В конце ноября Макаров получил письмо от сына. Хороший конверт, хорошая почтовая бумага, прекрасный почерк. В первую минуту Василий Васильевич не хотел распечатывать — и не выдержал. Мучая себя, он достал перочинный ножик и медленно, очень медленно подрезал конверт.

«По своему горю, которое я переживал после разрыва с тобой и которое не утишилось и не смягчилось до сих пор, — писал сын, — я могу представить, что испытал ты, дорогой папа, из-за моей глупости и нетактичности. Я был мальчишка. Прости меня».

Здесь отец снял очки и трубно высморкался.

Дальше Виктор сообщал, что, как способный парашютист и будущий летчик, находится под шефством воинской летной части, где его летчику, товарищу Моисеенко, и ему поручена начальником части ночная проверка места посадки в их городке. В ночь с 26-го на 27-е, между часом и двумя, он совершит экспериментальный прыжок с высоты двух тысяч восьмисот метров, с большой затяжкой, с задачей опуститься на поле, отмеченное кострами.

«Это мой четырнадцатый прыжок и серьезная проверка. Я очень хочу повидаться с тобой, милый папа, и если у тебя есть желание, то на поле тебя пропустят по прилагаемой записке».

Письмо пришло 26-го, и старик рассвирепел, — ведь оно могло опоздать.

«Обычная чистяковская халатность! Ни на какой аэродром я не пойду!» Весь день он провел в смятении. Почти не отвечал на вопросы или отвечал невпопад. Вечером, часу в десятом, спустился к пристани.

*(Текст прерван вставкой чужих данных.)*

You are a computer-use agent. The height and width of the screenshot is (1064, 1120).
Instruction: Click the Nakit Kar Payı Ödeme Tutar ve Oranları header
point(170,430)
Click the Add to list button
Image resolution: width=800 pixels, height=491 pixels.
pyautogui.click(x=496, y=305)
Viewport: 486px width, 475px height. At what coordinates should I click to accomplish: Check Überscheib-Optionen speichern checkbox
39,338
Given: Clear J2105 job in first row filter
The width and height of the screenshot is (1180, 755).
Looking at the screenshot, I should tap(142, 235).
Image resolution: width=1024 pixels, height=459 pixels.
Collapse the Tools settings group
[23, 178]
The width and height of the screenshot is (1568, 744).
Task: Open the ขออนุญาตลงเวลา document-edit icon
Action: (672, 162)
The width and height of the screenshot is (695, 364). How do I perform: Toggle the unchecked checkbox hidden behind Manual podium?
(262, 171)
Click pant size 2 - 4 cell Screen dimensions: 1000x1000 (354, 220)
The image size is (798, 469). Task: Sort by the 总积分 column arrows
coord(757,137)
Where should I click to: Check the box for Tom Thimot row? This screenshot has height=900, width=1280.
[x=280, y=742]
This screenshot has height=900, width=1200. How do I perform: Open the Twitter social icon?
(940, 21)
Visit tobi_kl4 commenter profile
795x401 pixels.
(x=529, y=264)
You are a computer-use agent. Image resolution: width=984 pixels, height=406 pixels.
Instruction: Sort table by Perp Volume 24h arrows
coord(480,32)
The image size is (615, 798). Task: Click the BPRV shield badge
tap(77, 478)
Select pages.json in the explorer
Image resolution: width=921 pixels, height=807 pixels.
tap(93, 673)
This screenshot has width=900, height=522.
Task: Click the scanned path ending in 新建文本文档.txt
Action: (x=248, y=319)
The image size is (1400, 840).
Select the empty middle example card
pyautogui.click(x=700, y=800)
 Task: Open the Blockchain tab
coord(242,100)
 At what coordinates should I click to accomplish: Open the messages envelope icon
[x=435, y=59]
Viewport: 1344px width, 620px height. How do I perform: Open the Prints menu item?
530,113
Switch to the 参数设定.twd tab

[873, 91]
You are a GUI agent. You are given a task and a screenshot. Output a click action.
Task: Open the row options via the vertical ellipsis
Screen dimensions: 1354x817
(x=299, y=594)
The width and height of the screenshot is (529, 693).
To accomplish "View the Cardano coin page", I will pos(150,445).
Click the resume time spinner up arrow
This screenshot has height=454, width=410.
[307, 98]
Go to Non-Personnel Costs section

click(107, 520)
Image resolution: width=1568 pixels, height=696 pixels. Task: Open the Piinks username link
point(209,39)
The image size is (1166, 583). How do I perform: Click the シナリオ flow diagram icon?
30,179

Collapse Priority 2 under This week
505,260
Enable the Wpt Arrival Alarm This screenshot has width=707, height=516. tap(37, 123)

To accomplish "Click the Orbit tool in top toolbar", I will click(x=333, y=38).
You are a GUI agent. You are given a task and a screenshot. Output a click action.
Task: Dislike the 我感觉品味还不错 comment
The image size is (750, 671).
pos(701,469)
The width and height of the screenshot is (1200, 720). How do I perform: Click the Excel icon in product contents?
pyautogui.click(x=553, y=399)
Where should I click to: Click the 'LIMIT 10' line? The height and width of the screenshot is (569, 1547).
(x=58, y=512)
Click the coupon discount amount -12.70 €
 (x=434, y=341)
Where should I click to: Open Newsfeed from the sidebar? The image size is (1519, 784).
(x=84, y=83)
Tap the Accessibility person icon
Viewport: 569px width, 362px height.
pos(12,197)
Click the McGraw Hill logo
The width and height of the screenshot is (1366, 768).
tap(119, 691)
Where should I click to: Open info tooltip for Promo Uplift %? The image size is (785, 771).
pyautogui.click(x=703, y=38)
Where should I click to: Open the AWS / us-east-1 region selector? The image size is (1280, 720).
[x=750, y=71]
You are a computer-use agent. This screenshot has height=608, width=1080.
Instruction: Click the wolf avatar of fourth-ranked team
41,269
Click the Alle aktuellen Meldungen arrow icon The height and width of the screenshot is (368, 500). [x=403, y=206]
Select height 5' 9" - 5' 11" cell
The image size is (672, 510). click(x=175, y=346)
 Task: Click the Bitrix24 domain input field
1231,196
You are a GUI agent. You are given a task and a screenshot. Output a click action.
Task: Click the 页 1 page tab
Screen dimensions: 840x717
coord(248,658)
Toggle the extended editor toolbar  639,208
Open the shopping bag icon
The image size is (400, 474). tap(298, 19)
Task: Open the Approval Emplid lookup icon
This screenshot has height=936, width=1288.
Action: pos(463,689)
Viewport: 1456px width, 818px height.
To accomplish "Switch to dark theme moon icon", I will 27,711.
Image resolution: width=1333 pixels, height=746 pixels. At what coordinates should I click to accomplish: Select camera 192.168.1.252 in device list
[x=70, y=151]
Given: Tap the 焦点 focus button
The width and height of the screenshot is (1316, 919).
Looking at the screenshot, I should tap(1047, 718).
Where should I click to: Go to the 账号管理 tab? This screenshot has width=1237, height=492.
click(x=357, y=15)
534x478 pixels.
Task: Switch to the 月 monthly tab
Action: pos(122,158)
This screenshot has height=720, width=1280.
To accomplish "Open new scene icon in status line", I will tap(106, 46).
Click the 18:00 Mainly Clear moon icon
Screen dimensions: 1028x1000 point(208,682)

Было тихо, очень прохладно, моросил дождик. Огромный белый теплоход в напряженном сиянии своих огней стоял как видение, явившееся к этому тихому берегу из какого-то другого мира, из мира красивых, могучих машин, из мира богатых надежд, делового кипения.

Василий Васильевич погулял, как всегда, по пристани. Пассажиров было мало, гуляющих тоже. Теплоход грузил тюки с табаком и сухими фруктами, сгружал железные кровати и кондитерские изделия. Пахло рогожами и карамелью. Василий Васильевич поздоровался с капитаном, приветливым круглолицым человеком. Тот, как всегда, посетовал на плохую организацию погрузки.

— Всё молодежь, — сказал Василий Васильевич.

— Что ж молодежь? — возразил капитан. — Вы бы посмотрели в Новороссийске молодежные бригады… Красота! На складах порядочек, все сортировано…

— Как погода? — вдруг прервал его Макаров. — Тумана не предвидится?

— Будем иметь южнее, за Поти. А вам-то что?

Василий Васильевич ничего не ответил и ушел с пристани.

Медленным и крупным шагом четыре раза прошелся он по набережной, среди мерцавших фонарей и застывших деревьев. Купался он, по гигиеническим соображениям, всегда довольно далеко за городом, и когда теплоход дал второй гудок, направился к обычному месту купания. Все было рассчитано по минутам. Третий гудок, грозно и музыкально сотрясший пространство черной ночи, застал Василия Васильевича готовым раздеться.